How End-to-End Self-Driving Works—No Maps Required
A new generation of autonomous vehicles ditches HD maps and hand-coded rules in favor of a single neural network that learns to drive the way humans do—by watching the road.
The Old Way: Driving by Committee
For more than a decade, the dominant approach to self-driving cars has been the modular pipeline. Engineers break the driving task into a chain of specialized modules—perception, tracking, prediction, planning, and control—each with its own code, its own inputs, and its own outputs. A lidar sensor feeds a 3-D map; the map feeds a motion planner; the planner feeds a controller that turns the wheel.
This architecture is logical, transparent, and easy to debug. When something goes wrong, engineers can trace the failure to a specific module. But it has a fundamental flaw: information is lost at every handoff. Small errors in one module compound through the chain. And because each component is tuned independently, the system is only as good as its weakest link.
Worse, traditional systems depend on high-definition maps—centimeter-precise 3-D models of every road, lane marking, and curb. Building and maintaining those maps is expensive and slow, which is why most robotaxi services still operate in a handful of geofenced cities.
The New Way: One Network, Sensor to Steering
End-to-end autonomous driving replaces the entire modular chain with a single large neural network. Raw camera footage goes in; a driving plan comes out. The network learns perception, prediction, and planning simultaneously, optimizing every layer toward one goal: driving safely.
The concept is not new—researchers demonstrated basic versions in the 1980s—but recent advances in deep learning, transformer architectures, and massive compute clusters have made it practical. According to a comprehensive survey published on arXiv, the autonomous driving community has seen rapid growth in end-to-end frameworks that use raw sensor input to generate vehicle motion plans directly.

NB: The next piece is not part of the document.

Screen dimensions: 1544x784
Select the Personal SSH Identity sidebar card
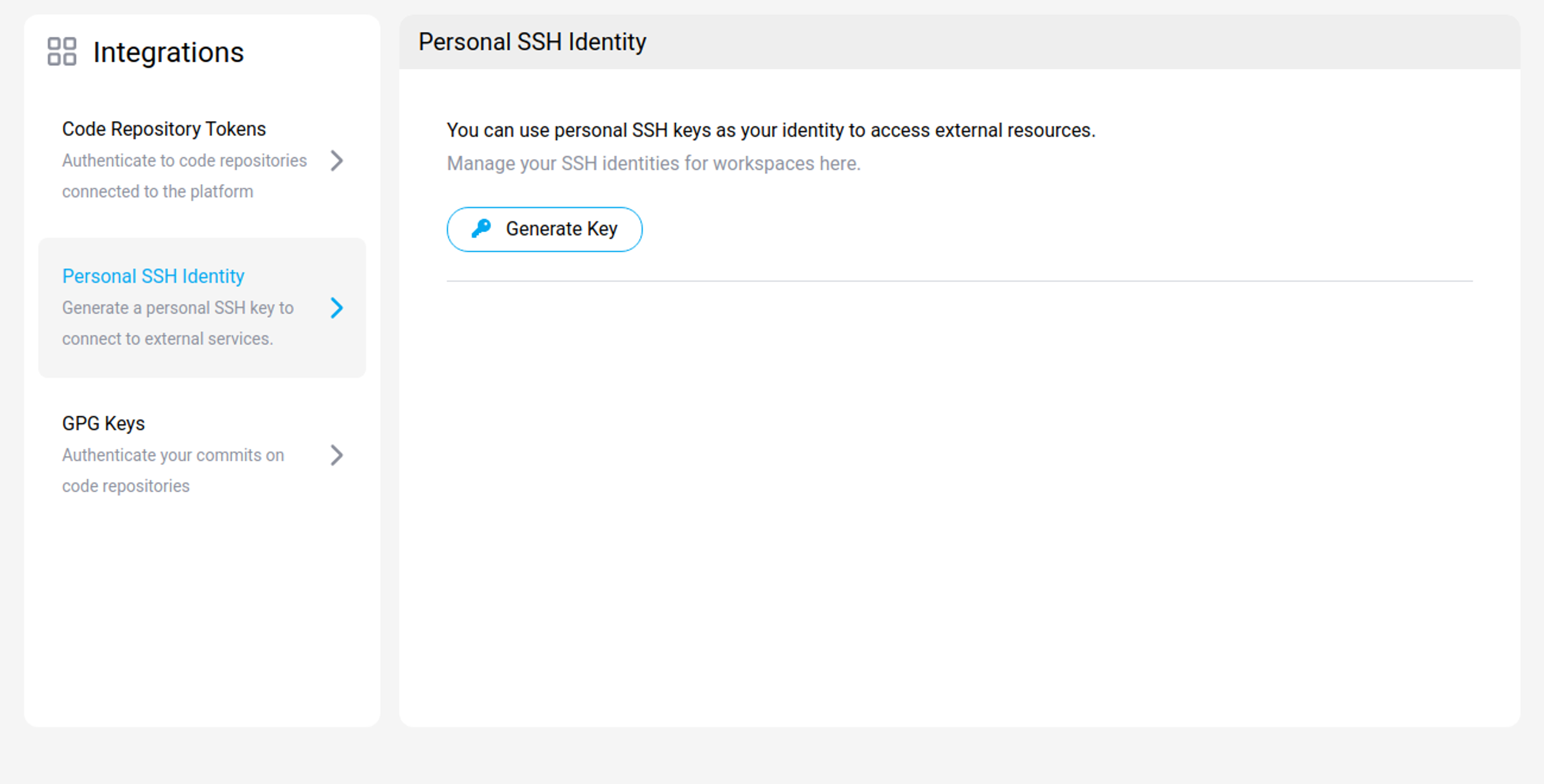(x=202, y=308)
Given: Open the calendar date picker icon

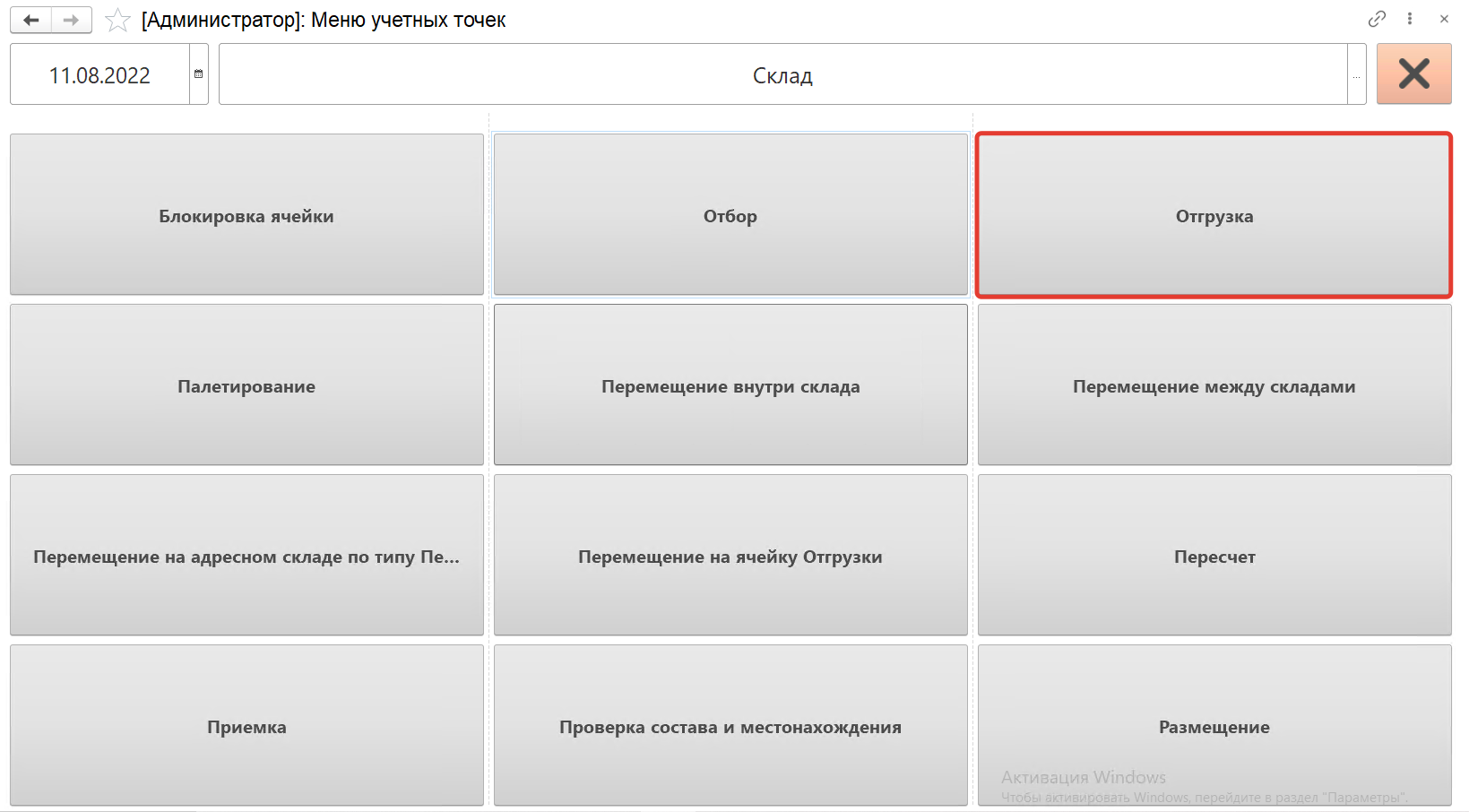Looking at the screenshot, I should [x=199, y=74].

The key insight is that joint optimization beats isolated tuning. When perception and planning share the same gradient signal, the network learns to pay attention to what actually matters for driving—not just what a human engineer decided to label.
Who Is Building This?
Three companies lead the end-to-end push. Tesla replaced roughly 300,000 lines of hand-coded C++ with a single neural network in its Full Self-Driving software, starting with version 12 in 2024 and expanding dramatically with FSD v13, which integrates parking, driving, and reversing into one unified model. The system takes video from eight cameras and directly outputs steering, acceleration, and braking commands.
London-based Wayve has taken the mapless philosophy furthest. Backed by Microsoft and SoftBank, Wayve's platform has demonstrated autonomous driving in over 90 cities without any prior HD mapping—adapting to new geographies in weeks rather than years. Israeli startup Imagry pursues a similar vision, calling its approach "location-independent" driving.
Advantages and Risks
The benefits are compelling. End-to-end systems are dramatically more scalable because they do not require expensive HD maps for every new road. They handle edge cases more gracefully because the network has seen millions of real-world driving scenarios during training. And they are computationally more efficient—one model instead of a dozen.
But the risks are real. End-to-end networks are black boxes. When the car makes a mistake, engineers cannot easily trace the error to a specific decision point, making certification and regulation harder. These systems also require enormous training datasets—Tesla draws on billions of miles of fleet data, a resource few competitors can match. As researchers at UC Berkeley have noted, bridging the interpretability gap between modular and end-to-end systems remains an open challenge.
What Comes Next
Many teams are now exploring hybrid architectures that combine end-to-end learning with modular safety checks—using neural networks for planning but retaining rule-based guardrails for emergency braking and collision avoidance. According to research published in the journal Sensors, these hybrids aim to capture the adaptability of deep learning without sacrificing the transparency regulators demand.
The shift from hand-coded pipelines to learned driving intelligence mirrors a broader trend in AI: replacing human-engineered features with models that discover their own representations. Whether end-to-end systems can prove safe enough to earn public trust—and regulatory approval—will determine whether the next generation of self-driving cars finally leaves the geofence behind.